La mère, Nour Salim, a déclaré: «Je suis très triste pour mon enfant… Il ne mange pas beaucoup (à cause du manque de nourriture) et continue de perdre du poids». Elle a rapporté qu’un habitant du quartier de Rimal avait stocké du fromage feta et du halva après la récente crise de la faim anticipant qu’Israël renouvellerait son siège. Elle nourrit donc son enfant uniquement avec ces deux aliments mais ceux-ci peuvent lui être nocifs et ne lui apportent pas une nutrition adéquate. La mère déclare: «Mon enfant grandit et a besoin d’une alimentation plus diversifiée… Il est à un âge où l’alimentation est extrêmement importante pour lui et il a besoin de manger du poulet, de la viande et des œufs.»

L’histoire de Nour Salim trouve un écho auprès de nombreux habitants du nord de Gaza. On dit que les gens sont épuisés, faibles et s’effondrent parfois à cause du manque de nourriture. Ce fut le cas des deux petites filles de Rajaa Jundia, dont l’une avait deux ans et l’autre seulement huit mois. «Si vous voyez mon bébé de huit mois, vous penserez qu’elle n’a que deux mois parce qu’elle est si petite et si maigre», a déclaré Jundia, 29 ans. Elle a ajouté que son autre fille s’est récemment effondrée d’épuisement et ne pouvait plus se tenir debout comme si elle souffrait de rachitisme. Le médecin a expliqué que la raison en était la malnutrition.

Le père tué lors de l’un des «massacres de la  farine»

Rajaa Jundia dit qu’elle n’a rien pour nourrir ses deux filles. Les aliments de base sont rares sur les marchés et lorsqu’ils sont disponibles, ils sont souvent vendus à des prix exorbitants. La jeune maman est aussi une jeune veuve qui s’occupe seule de ses deux filles après que son mari ait été tué par l’armée israélienne. Le défunt mari avait soutenu son épouse et ses deux filles lors de la précédente crise de la faim en mars et c’est à ce moment-là qu’il avait été abattu lors de l’un des «massacres de la  farine» quand il était sorti pour apporter de l’aide à sa famille.

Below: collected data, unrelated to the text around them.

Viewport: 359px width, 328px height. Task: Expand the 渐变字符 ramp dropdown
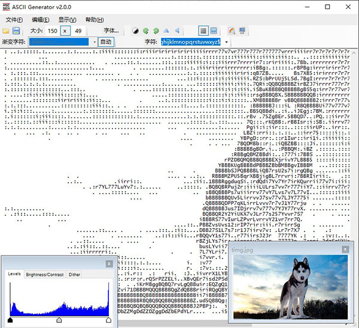(93, 42)
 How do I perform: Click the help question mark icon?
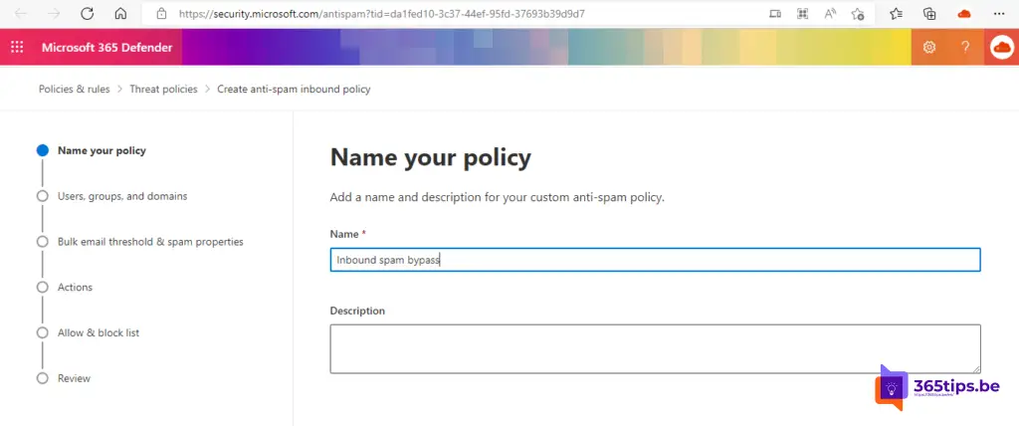tap(964, 47)
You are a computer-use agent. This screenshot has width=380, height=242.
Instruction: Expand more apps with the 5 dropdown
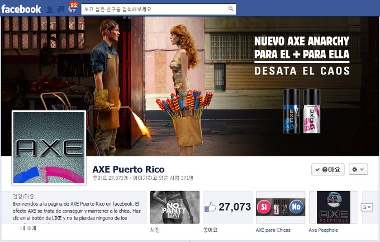point(368,207)
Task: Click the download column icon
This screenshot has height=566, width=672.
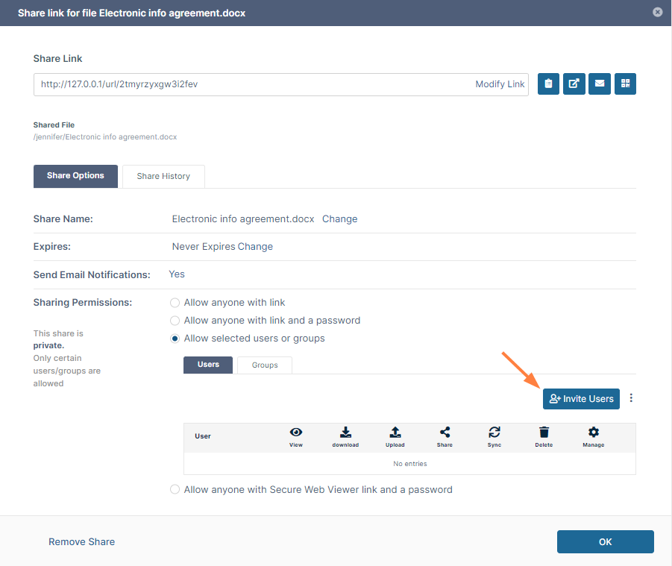Action: (x=345, y=433)
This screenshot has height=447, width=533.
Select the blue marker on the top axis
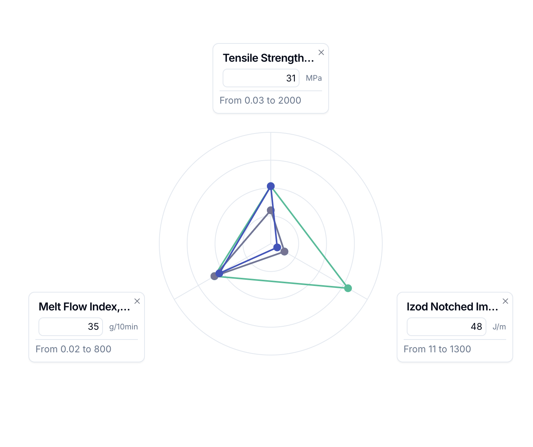click(271, 186)
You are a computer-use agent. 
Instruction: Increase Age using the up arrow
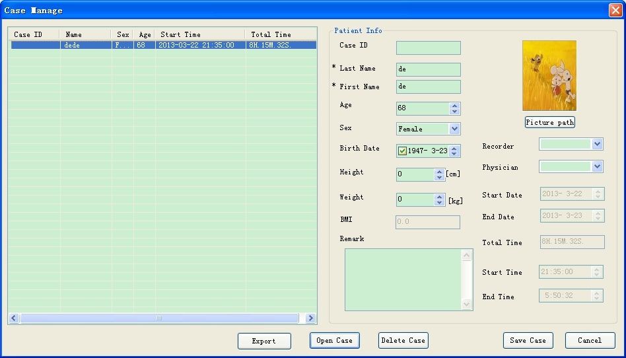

Jundia a déclaré: «Mon mari nous fournissait de la nourriture et il ne nous laissait jamais ni moi ni mes enfants avoir besoin de quoi que ce soit… Maintenant, après l’avoir perdu, je dois continuer à penser tout le temps comment nourrir mes enfants. Parfois, je ne mange rien pour leur fournir de la nourriture.»

Plus tôt cette semaine, Tedros Adhanom Ghebreyesus, directeur de l’Organisation mondiale de la santé (OMS) a déclaré qu’une grande partie de la population de Gaza était confrontée à «une faim catastrophique et à des conditions proches de la famine». Il a ajouté: «Malgré les informations faisant état d’une augmentation des livraisons de nourriture, il n’existe actuellement aucune preuve que les personnes qui en ont le plus besoin reçoivent une nourriture de qualité et en quantité suffisante.»

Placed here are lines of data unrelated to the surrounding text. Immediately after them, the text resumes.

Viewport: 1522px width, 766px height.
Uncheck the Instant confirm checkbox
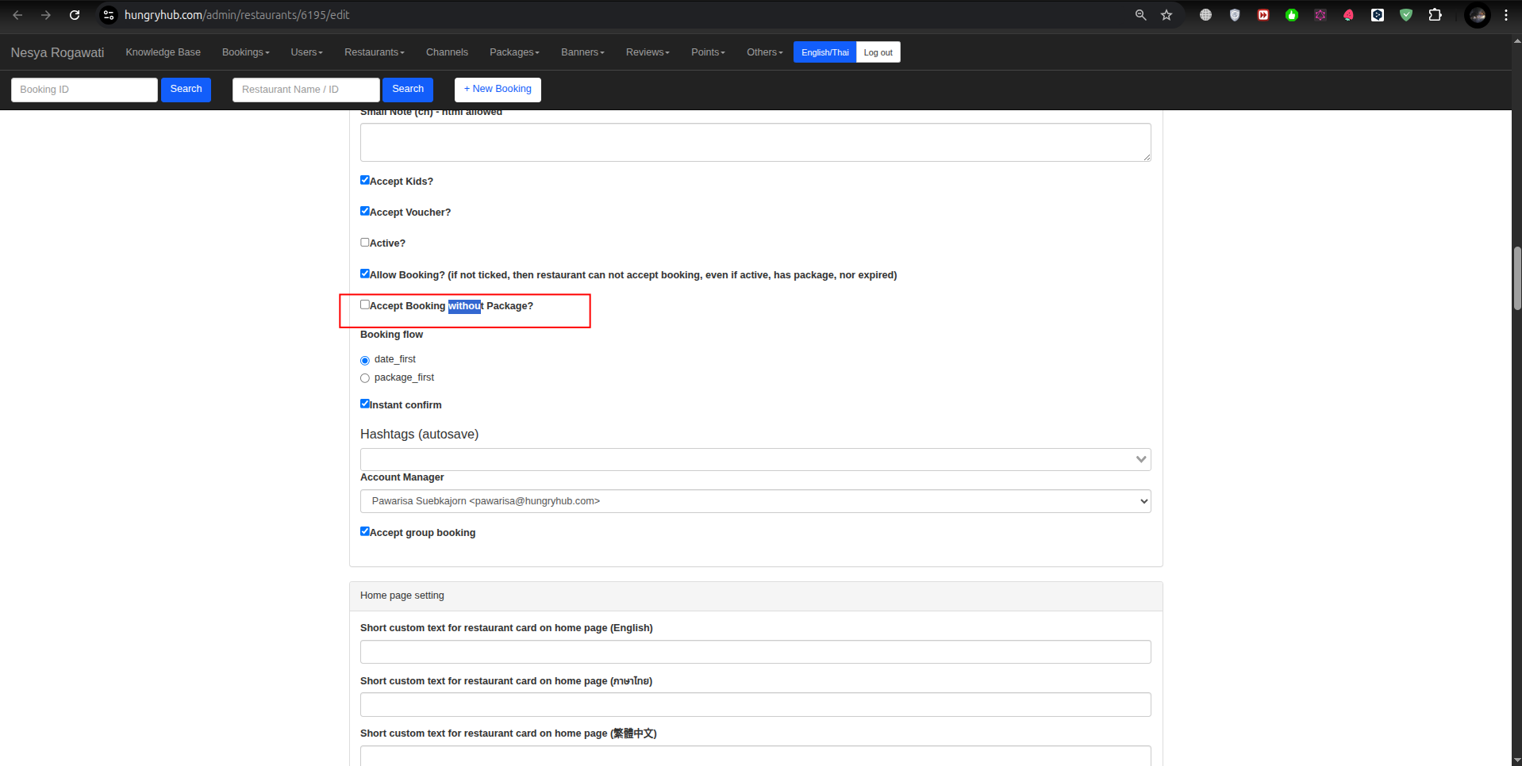(x=365, y=404)
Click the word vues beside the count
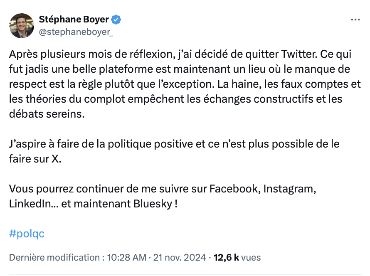 [x=251, y=257]

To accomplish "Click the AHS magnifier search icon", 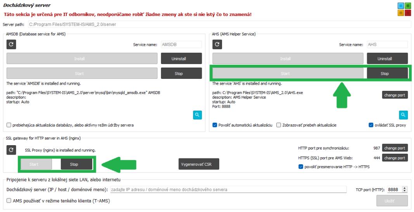I will [x=404, y=115].
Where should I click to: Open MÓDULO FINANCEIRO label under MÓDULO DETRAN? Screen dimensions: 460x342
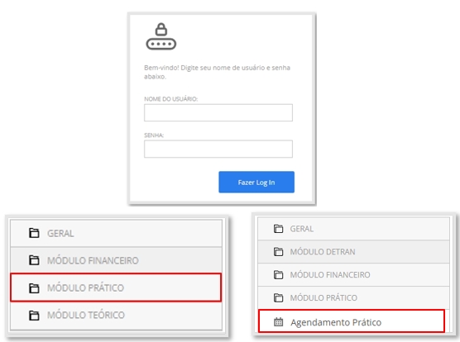(x=330, y=274)
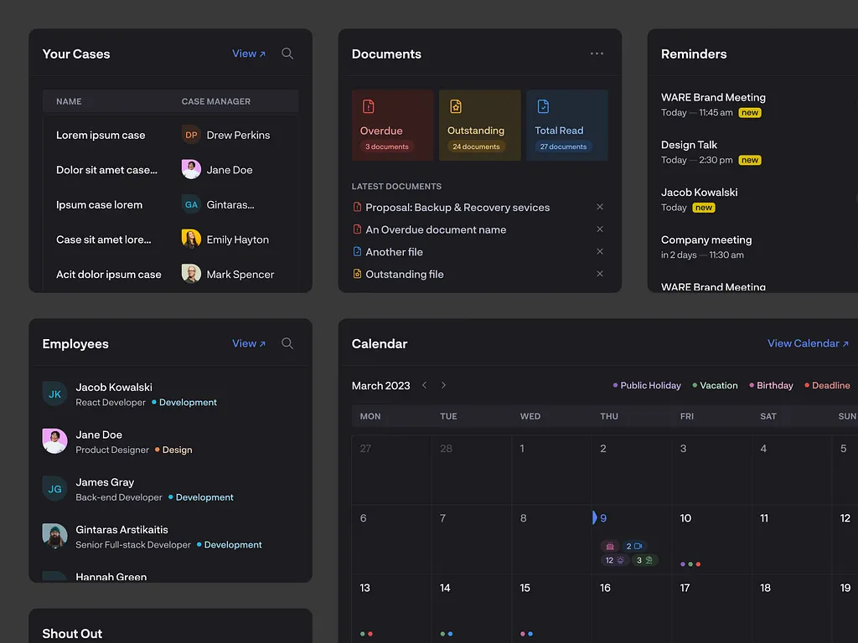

Le bureau des médias du gouvernement à Gaza a accusé Israël d’induire le monde en erreur en annonçant régulièrement l’entrée de dizaines de camions humanitaires dans la bande. Il a déclaré dans un communiqué que les quelques 30 camions qui entrent quotidiennement dans le nord de Gaza ne sont souvent pas entièrement chargés et transportent principalement de la farine qui est livrée aux boulangeries gérées par l’Onu.

La bande de Gaza a besoin d’au moins 500 camions entièrement chargés d’aide et de marchandises commerciales par jour dans les conditions d’avant-guerre. Les Palestiniens de Gaza craignent que la crise alimentaire ne soit cette fois-ci pire qu’elle ne l’était en début d’année. En effet, le passage de Rafah avec l’Égypte, une route vitale pour l’aide, a été saisi et fermé par l’armée israélienne début mai. Cela s’explique également par le fait que l’armée israélienne a détruit davantage de centres de distribution d’aide ces dernières semaines notamment dans le camp de réfugiés de Jabalia.

«Je souffre tellement pour les enfants et je ne peux pas m’empêcher de penser à eux», dit la jeune mère Nour Salim qui se considère comme l’une des rares chanceuses qui ont encore de la nourriture en stock. Elle a ajouté: «Lors de la famine précédente, j’allais à la pharmacie et le pharmacien me disait qu’il connaissait des enfants qui mouraient de malnutrition aiguë.»